モデルナ効果でNY市場再び史上最高値

米モデルナの新型コロナワクチンが現地時間16日、ニューヨーク株式市場を再び史上最高値に引き上げた。
ダウ平均株価指数は先週末より470.63ドル(1.60%)急騰した2万9950.44ドル、S&P500指数は41.76ポイント(1.16%)上昇した3626.91で取引を終えている。
IT株中心のナスダック総合指数は比較的上値を抑えられ、94.84ポイント(0.80%)高い1万1924.13で取引を終えた。
大型優良株中心のダウ平均株価指数は取引時間中の史上最高値の記録を塗り替えたのに続き、終値基準でも史上最高値の記録を更新した。
S&P500指数も終値基準の史上最高値を更新している。
しかしコロナ禍での最大の注目株だったネットフリックスなど、いわゆる「ステイホーム」関連株は下落した。

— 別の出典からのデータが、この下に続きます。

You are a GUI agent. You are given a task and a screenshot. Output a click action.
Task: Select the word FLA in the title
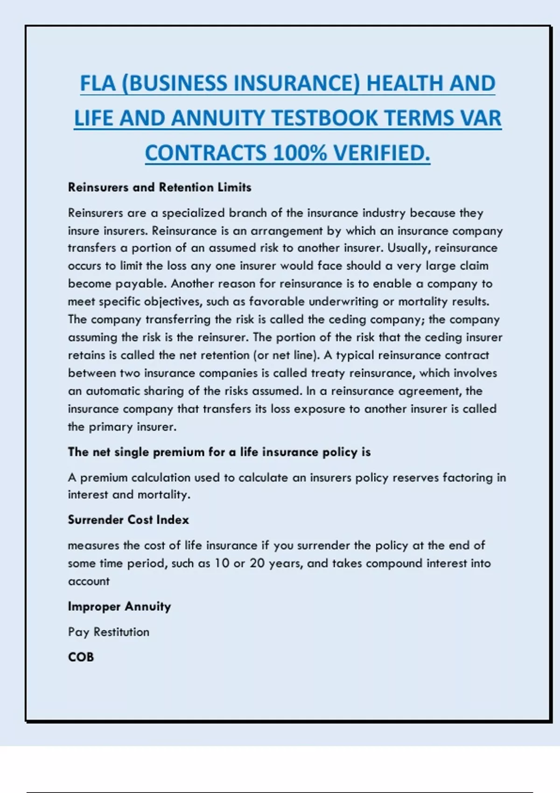tap(97, 83)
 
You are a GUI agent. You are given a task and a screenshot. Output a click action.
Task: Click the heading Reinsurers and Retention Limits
tap(160, 188)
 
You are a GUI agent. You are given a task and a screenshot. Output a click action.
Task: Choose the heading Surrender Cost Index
tap(128, 520)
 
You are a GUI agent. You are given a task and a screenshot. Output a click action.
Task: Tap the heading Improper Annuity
tap(119, 606)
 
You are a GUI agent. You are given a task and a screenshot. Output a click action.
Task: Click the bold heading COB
tap(81, 657)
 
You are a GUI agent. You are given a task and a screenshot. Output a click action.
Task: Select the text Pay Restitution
tap(109, 632)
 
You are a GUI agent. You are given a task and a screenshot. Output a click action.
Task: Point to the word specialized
tap(193, 213)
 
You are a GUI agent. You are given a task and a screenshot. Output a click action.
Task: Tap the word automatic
tap(112, 391)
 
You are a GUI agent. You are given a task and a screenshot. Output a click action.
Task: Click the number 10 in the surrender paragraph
tap(222, 563)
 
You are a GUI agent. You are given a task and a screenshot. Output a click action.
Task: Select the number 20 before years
tap(257, 563)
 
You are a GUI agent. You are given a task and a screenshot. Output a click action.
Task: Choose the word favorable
tap(277, 302)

株価の上昇は、モデルナが公開した第3相試験の予備結果でワクチンの効果が94%を超えると判明した事によるもの。9日に公開されたファイザーのワクチンと共にワクチン開発に勢いが増しており、これにより近い内に全世界、少なくとも先進国は新型コロナウイルスの恐怖から抜け出す事が出来るとの期待感が株価を引き上げたとみられる。
投資家らは来年の世界景気回復への期待感から、コロナ禍での注目株から銀行、小売業など、景気サイクルに密接に関連するバリュー株へと乗り換える動きを本格化し始めている。

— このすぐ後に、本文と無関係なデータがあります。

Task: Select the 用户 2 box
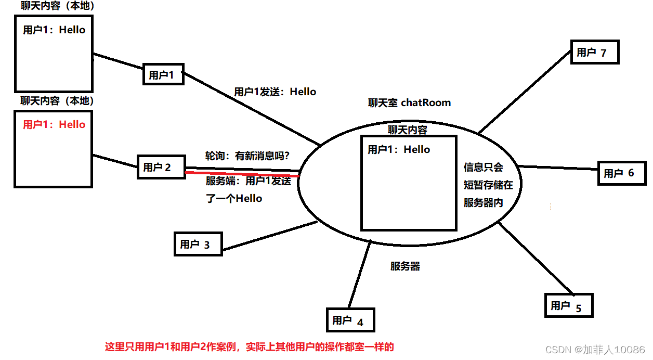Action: pos(161,167)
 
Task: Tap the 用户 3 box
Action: pos(199,244)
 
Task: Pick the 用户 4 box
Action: pos(350,320)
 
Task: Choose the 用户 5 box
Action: pos(568,306)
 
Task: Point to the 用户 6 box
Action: pos(622,173)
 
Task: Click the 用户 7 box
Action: pos(595,53)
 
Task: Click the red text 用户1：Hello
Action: pos(54,125)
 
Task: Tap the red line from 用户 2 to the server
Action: pos(242,174)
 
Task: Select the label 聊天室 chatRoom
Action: pos(409,103)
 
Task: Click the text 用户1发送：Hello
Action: pos(275,92)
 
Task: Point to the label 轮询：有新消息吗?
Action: pos(247,156)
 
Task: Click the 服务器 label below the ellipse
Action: pos(405,266)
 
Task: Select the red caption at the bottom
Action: pos(250,346)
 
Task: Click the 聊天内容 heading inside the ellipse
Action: pos(408,130)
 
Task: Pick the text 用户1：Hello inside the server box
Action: pos(399,150)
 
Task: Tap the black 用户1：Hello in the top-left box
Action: pos(54,30)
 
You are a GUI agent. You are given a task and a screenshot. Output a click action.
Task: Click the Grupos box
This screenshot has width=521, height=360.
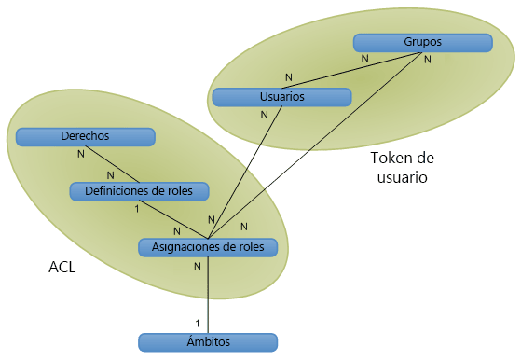coord(422,43)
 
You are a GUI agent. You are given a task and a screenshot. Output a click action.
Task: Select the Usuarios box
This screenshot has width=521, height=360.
coord(281,97)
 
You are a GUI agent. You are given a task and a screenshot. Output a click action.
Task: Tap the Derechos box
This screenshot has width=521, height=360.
coord(85,137)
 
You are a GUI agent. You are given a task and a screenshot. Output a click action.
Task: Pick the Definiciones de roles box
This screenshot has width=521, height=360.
coord(139,191)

コロナ禍での最大の被害者となった航空、クルーズ業者の株価も大幅に上昇した。ユナイテッド航空は5.2%、カーニバルは9.7%と急騰した。
銀行株も大幅に上昇し、シティグループやウェルスファーゴは3%以上の上昇、JPモルガンチェースも2.8%上昇した。
ワクチン開発企業としてこの日の株価上昇を主導したモデルナは10%近く急騰している。
一方、ネットフリックスは0.8%下落し、アマゾンは横ばいのまま取引を終えた。
CNBCはTSロンバードの分析ノートを引用し、ワクチンが長引く危機に向かう可能性もあったパンデミックを地震の様な一時的な自然災害同様の水準に引き下げたと評価した。
地震の様な自然災害は衝撃こそ大きいものの、市場は直ぐに回復に向かう。
TSロンバードのスティーブン・ブリッツ氏とアンドレア・シシオーネ氏は分析ノートで「効果的なワクチンが無ければ現在の企業業績予測は楽観的なものになるが、今ワクチンを得た事により、この様な予測が現実化する可能性も高まった」との分析だ。
モデルナが臨床試験の中間結果を公開した新型コロナワクチンは、零下70℃の超低温が必要となるファイザーのワクチンとは違い、2〜8℃水準での保管が可能で、ワクチン普及にも大きな問題点が無い事が伝えられている。